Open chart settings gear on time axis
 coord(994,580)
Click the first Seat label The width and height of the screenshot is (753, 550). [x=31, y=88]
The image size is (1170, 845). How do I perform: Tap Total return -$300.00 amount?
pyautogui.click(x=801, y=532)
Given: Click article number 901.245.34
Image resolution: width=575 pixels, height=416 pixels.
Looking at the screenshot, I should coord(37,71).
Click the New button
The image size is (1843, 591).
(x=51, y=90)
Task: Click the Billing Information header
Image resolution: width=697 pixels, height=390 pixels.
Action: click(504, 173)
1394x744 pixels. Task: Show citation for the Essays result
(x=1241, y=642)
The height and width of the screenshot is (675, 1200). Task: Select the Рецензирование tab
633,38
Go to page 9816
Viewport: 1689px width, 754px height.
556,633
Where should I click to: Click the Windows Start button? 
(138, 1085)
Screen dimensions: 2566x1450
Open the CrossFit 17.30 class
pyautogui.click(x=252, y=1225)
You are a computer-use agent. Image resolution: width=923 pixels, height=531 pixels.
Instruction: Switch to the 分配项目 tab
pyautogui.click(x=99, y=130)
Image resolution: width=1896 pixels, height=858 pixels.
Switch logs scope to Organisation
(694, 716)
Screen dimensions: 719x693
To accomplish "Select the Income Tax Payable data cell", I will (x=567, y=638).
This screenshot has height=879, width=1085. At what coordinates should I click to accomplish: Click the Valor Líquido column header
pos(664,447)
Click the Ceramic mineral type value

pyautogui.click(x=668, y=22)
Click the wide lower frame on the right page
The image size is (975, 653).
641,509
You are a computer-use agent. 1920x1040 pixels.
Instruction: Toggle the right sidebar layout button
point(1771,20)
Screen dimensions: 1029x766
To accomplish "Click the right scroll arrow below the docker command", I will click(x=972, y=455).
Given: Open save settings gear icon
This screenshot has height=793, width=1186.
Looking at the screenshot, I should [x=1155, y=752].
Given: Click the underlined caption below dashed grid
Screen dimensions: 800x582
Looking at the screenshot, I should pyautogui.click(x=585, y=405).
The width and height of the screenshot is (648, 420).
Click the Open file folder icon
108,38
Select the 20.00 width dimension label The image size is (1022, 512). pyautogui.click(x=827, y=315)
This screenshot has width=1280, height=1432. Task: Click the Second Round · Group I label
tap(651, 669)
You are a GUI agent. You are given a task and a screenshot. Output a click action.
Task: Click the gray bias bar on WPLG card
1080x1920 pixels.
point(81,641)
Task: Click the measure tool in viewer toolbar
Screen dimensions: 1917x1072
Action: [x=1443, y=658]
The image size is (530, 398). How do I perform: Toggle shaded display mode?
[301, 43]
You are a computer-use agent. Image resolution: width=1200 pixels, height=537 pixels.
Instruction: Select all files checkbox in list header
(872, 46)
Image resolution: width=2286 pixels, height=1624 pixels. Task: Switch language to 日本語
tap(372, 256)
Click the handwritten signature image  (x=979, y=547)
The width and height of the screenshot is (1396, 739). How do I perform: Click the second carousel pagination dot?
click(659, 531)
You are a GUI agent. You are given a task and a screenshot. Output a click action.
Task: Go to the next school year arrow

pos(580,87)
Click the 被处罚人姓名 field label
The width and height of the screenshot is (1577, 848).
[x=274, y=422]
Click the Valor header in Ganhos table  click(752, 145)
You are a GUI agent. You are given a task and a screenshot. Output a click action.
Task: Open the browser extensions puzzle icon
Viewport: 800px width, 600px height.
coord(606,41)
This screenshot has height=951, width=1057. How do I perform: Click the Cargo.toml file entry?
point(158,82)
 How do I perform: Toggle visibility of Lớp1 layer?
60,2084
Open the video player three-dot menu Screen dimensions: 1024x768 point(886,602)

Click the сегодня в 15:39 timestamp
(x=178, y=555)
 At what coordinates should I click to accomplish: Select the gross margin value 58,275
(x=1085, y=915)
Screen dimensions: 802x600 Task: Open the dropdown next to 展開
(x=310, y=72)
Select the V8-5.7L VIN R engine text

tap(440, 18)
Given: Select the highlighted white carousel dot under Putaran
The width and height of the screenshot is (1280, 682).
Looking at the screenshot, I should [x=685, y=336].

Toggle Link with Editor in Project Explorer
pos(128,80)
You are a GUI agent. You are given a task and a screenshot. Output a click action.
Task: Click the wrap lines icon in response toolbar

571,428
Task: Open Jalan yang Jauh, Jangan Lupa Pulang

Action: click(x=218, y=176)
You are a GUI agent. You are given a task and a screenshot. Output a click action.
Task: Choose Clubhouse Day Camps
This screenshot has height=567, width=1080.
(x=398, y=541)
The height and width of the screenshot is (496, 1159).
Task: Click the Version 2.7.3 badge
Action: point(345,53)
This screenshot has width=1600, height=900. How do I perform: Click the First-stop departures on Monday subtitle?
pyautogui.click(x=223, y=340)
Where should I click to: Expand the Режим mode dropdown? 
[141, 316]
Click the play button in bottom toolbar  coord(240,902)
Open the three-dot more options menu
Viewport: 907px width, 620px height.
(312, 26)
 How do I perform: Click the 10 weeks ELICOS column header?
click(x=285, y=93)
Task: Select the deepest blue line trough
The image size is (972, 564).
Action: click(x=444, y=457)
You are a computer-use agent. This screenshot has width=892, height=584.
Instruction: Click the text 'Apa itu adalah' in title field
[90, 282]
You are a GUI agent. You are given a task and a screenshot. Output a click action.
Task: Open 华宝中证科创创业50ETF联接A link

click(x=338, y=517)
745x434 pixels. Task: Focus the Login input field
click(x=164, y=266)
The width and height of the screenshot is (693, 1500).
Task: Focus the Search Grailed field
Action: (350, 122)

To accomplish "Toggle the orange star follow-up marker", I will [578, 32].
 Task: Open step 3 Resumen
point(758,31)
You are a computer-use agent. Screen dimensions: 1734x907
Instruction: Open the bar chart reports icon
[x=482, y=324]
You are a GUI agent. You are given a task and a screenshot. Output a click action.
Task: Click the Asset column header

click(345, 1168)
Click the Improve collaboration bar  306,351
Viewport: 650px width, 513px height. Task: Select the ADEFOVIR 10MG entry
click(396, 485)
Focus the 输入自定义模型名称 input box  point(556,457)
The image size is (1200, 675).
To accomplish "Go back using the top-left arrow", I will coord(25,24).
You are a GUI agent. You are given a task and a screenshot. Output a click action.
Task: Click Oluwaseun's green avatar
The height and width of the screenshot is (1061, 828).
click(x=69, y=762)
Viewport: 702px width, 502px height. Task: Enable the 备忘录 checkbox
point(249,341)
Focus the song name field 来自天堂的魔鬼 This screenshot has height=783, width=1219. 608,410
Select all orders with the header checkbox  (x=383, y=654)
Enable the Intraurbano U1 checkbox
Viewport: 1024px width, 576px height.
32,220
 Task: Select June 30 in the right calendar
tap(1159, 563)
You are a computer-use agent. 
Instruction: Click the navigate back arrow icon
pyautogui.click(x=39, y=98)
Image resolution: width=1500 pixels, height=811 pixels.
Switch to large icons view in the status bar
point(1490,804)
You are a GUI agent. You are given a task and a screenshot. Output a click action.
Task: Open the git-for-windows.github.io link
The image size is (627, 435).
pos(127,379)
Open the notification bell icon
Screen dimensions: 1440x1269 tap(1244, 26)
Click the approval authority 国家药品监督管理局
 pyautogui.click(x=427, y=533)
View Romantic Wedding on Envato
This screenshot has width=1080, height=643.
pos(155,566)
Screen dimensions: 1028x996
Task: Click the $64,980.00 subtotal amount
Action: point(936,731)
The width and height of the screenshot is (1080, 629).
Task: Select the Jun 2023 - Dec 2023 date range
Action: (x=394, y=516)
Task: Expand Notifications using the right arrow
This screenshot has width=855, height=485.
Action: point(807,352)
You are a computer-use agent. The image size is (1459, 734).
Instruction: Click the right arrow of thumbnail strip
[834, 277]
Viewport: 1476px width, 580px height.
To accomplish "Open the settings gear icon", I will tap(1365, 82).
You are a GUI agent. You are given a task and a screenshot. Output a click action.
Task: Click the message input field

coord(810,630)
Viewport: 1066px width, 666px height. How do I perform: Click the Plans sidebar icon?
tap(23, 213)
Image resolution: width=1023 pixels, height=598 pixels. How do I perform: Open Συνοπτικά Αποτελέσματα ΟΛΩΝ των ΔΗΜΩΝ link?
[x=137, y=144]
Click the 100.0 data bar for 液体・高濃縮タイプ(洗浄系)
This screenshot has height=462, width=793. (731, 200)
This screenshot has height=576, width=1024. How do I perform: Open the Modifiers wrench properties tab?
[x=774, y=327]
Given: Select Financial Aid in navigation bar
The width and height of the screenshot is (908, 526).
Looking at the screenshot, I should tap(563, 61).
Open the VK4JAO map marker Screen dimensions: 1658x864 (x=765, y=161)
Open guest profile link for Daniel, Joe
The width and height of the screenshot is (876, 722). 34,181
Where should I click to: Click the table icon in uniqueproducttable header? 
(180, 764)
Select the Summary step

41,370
****************
Find the number of lines in the entries above that hold the string "will", and write only that number.

5